[To be done]:
Between the lines holding "The width and height of the screenshot is (954, 457)." and "(x=228, y=22)", inclusive, what do you get when you write every line out again with the click request kept and 67 added to each coordinate in the answer? Leave the pictures out.

[Record extracts]:
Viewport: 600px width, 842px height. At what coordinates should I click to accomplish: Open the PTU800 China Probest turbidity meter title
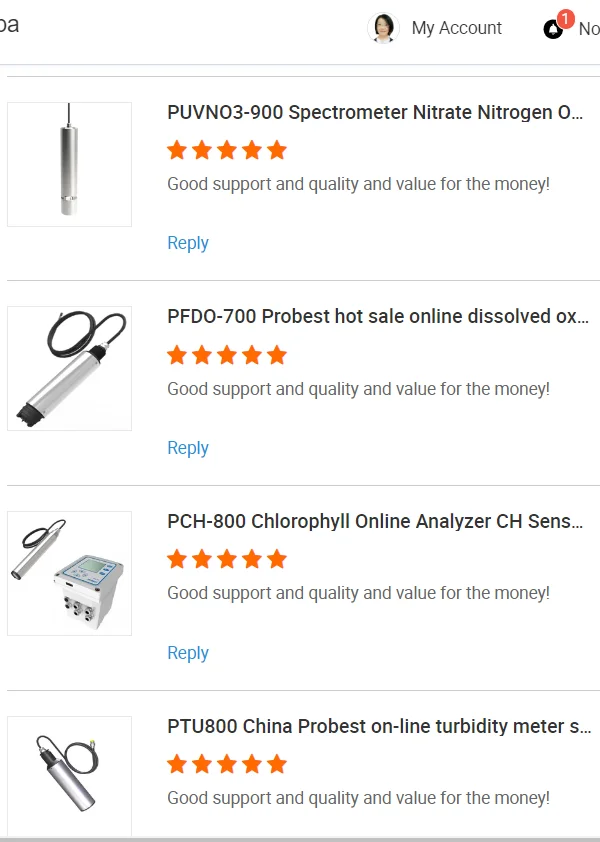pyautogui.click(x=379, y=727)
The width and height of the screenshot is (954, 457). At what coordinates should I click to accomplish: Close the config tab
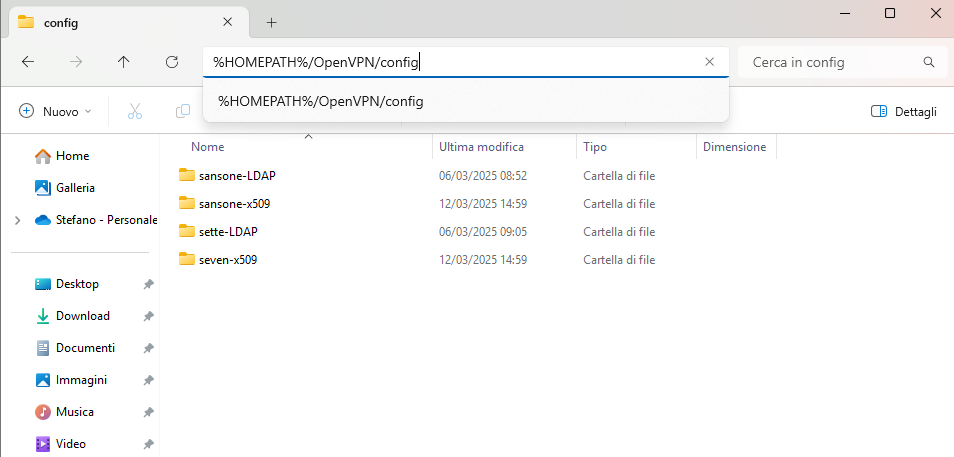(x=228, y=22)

* * *

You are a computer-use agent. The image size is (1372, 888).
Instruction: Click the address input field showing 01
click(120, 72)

==

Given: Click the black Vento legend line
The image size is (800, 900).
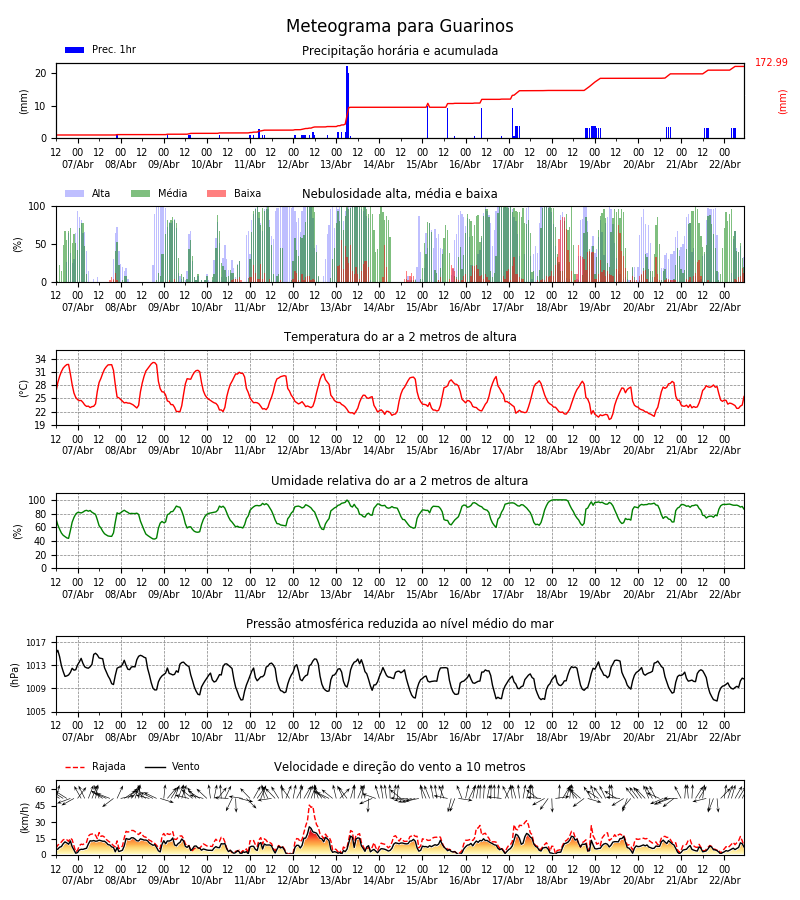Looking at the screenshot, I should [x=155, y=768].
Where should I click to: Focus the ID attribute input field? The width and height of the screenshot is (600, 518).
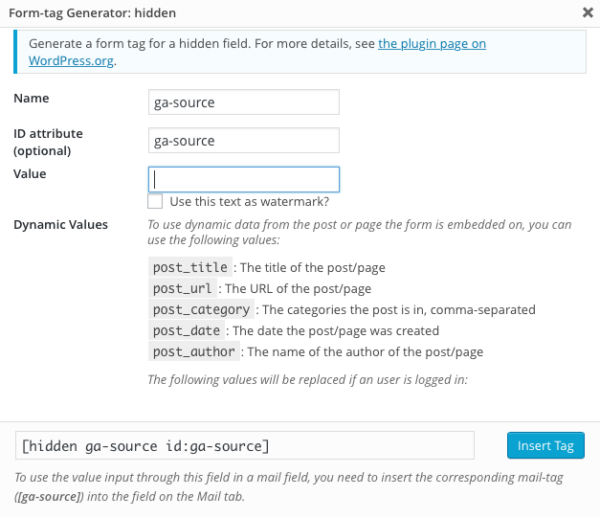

[Full output]:
The width and height of the screenshot is (954, 457). At what coordinates should I click to accomplish: Close the config tab
(x=295, y=89)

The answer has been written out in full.